- RECORDS FOR THIS TASK:
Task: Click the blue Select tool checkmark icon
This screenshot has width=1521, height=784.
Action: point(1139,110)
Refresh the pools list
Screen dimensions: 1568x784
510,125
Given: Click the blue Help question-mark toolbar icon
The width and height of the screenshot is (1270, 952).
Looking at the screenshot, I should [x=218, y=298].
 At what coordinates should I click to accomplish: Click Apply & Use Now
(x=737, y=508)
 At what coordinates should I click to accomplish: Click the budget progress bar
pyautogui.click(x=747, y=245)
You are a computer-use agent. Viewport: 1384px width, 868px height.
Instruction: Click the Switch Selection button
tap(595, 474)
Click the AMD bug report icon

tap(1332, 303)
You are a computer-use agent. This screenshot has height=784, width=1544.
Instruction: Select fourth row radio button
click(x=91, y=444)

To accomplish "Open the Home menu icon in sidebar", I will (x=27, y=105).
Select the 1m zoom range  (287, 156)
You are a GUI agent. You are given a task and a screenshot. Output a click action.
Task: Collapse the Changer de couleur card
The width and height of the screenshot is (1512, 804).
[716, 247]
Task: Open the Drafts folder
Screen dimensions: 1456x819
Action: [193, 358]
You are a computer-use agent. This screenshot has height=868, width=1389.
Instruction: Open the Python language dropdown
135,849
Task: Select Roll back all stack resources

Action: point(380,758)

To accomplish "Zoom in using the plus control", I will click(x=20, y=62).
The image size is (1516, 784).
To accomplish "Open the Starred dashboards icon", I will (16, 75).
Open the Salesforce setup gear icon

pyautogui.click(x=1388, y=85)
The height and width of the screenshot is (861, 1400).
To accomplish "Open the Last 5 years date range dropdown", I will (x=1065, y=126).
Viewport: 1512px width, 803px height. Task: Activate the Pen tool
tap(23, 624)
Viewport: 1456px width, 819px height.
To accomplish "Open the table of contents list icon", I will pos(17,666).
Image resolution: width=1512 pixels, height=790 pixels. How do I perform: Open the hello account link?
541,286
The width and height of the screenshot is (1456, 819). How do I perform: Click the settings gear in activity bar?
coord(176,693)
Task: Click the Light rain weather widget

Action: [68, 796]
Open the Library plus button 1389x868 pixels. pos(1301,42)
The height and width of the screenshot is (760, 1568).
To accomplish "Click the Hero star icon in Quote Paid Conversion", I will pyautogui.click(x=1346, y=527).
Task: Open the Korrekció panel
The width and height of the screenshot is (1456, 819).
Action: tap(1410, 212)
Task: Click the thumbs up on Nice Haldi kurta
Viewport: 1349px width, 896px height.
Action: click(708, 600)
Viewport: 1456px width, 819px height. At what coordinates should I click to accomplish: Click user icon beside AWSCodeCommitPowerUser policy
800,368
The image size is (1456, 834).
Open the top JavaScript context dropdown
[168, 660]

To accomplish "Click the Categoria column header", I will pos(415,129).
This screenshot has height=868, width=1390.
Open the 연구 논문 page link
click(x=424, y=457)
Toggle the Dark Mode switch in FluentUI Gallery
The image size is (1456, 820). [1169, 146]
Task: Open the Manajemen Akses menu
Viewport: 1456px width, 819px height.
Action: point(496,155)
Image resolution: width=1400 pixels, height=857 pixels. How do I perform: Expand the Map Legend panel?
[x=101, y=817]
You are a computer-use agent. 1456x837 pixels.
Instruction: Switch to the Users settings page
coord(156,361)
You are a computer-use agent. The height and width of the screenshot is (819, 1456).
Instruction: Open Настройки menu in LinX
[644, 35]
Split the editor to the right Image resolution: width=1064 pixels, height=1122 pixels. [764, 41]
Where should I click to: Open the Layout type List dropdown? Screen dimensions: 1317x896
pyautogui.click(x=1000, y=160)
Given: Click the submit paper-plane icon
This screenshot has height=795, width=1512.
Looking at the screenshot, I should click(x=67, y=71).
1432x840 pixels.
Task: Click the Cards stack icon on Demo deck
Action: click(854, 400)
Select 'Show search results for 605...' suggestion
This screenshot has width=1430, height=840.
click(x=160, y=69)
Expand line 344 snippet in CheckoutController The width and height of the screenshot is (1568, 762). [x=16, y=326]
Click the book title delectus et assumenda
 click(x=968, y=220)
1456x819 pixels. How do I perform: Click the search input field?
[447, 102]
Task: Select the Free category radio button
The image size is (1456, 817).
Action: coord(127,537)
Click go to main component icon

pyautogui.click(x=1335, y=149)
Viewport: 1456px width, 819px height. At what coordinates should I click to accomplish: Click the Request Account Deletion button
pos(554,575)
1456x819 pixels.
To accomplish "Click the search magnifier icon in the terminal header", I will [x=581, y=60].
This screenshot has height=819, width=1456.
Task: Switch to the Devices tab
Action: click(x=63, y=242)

- EXERCISE REQUIREMENTS:
Reproduce the material above precisely, omitting nothing.

- ANSWER TO THE PROBLEM:
Task: Click the blue Select tool checkmark icon
This screenshot has width=1521, height=784.
Action: point(1139,110)
Refresh the pools list
Screen dimensions: 1568x784
510,125
Given: Click the blue Help question-mark toolbar icon
The width and height of the screenshot is (1270, 952).
Looking at the screenshot, I should [x=218, y=298].
 At what coordinates should I click to accomplish: Click Apply & Use Now
(x=737, y=508)
 At what coordinates should I click to accomplish: Click the budget progress bar
pyautogui.click(x=747, y=245)
You are a computer-use agent. Viewport: 1384px width, 868px height.
Instruction: Click the Switch Selection button
tap(595, 474)
Click the AMD bug report icon

tap(1332, 303)
You are a computer-use agent. This screenshot has height=784, width=1544.
Instruction: Select fourth row radio button
click(x=91, y=444)

To accomplish "Open the Home menu icon in sidebar", I will (x=27, y=105).
Select the 1m zoom range  (287, 156)
You are a GUI agent. You are given a task and a screenshot. Output a click action.
Task: Collapse the Changer de couleur card
The width and height of the screenshot is (1512, 804).
[716, 247]
Task: Open the Drafts folder
Screen dimensions: 1456x819
Action: [193, 358]
You are a computer-use agent. This screenshot has height=868, width=1389.
Instruction: Open the Python language dropdown
135,849
Task: Select Roll back all stack resources

Action: point(380,758)

To accomplish "Zoom in using the plus control", I will click(x=20, y=62).
The image size is (1516, 784).
To accomplish "Open the Starred dashboards icon", I will (16, 75).
Open the Salesforce setup gear icon

pyautogui.click(x=1388, y=85)
The height and width of the screenshot is (861, 1400).
To accomplish "Open the Last 5 years date range dropdown", I will (x=1065, y=126).
Viewport: 1512px width, 803px height. Task: Activate the Pen tool
tap(23, 624)
Viewport: 1456px width, 819px height.
To accomplish "Open the table of contents list icon", I will pos(17,666).
Image resolution: width=1512 pixels, height=790 pixels. How do I perform: Open the hello account link?
541,286
The width and height of the screenshot is (1456, 819). How do I perform: Click the settings gear in activity bar?
coord(176,693)
Task: Click the Light rain weather widget

Action: [68, 796]
Open the Library plus button 1389x868 pixels. pos(1301,42)
The height and width of the screenshot is (760, 1568).
To accomplish "Click the Hero star icon in Quote Paid Conversion", I will pyautogui.click(x=1346, y=527).
Task: Open the Korrekció panel
The width and height of the screenshot is (1456, 819).
Action: tap(1410, 212)
Task: Click the thumbs up on Nice Haldi kurta
Viewport: 1349px width, 896px height.
Action: click(708, 600)
Viewport: 1456px width, 819px height. At what coordinates should I click to accomplish: Click user icon beside AWSCodeCommitPowerUser policy
800,368
The image size is (1456, 834).
Open the top JavaScript context dropdown
[168, 660]

To accomplish "Click the Categoria column header", I will pos(415,129).
This screenshot has height=868, width=1390.
Open the 연구 논문 page link
click(x=424, y=457)
Toggle the Dark Mode switch in FluentUI Gallery
The image size is (1456, 820). [1169, 146]
Task: Open the Manajemen Akses menu
Viewport: 1456px width, 819px height.
Action: point(496,155)
Image resolution: width=1400 pixels, height=857 pixels. How do I perform: Expand the Map Legend panel?
[x=101, y=817]
You are a computer-use agent. 1456x837 pixels.
Instruction: Switch to the Users settings page
coord(156,361)
You are a computer-use agent. The height and width of the screenshot is (819, 1456).
Instruction: Open Настройки menu in LinX
[644, 35]
Split the editor to the right Image resolution: width=1064 pixels, height=1122 pixels. [764, 41]
Where should I click to: Open the Layout type List dropdown? Screen dimensions: 1317x896
pyautogui.click(x=1000, y=160)
Given: Click the submit paper-plane icon
This screenshot has height=795, width=1512.
Looking at the screenshot, I should click(x=67, y=71).
1432x840 pixels.
Task: Click the Cards stack icon on Demo deck
Action: click(854, 400)
Select 'Show search results for 605...' suggestion
This screenshot has width=1430, height=840.
click(x=160, y=69)
Expand line 344 snippet in CheckoutController The width and height of the screenshot is (1568, 762). [x=16, y=326]
Click the book title delectus et assumenda
 click(x=968, y=220)
1456x819 pixels. How do I perform: Click the search input field?
[447, 102]
Task: Select the Free category radio button
The image size is (1456, 817).
Action: coord(127,537)
Click go to main component icon

pyautogui.click(x=1335, y=149)
Viewport: 1456px width, 819px height. At what coordinates should I click to accomplish: Click the Request Account Deletion button
pos(554,575)
1456x819 pixels.
To accomplish "Click the search magnifier icon in the terminal header", I will [x=581, y=60].
This screenshot has height=819, width=1456.
Task: Switch to the Devices tab
Action: click(x=63, y=242)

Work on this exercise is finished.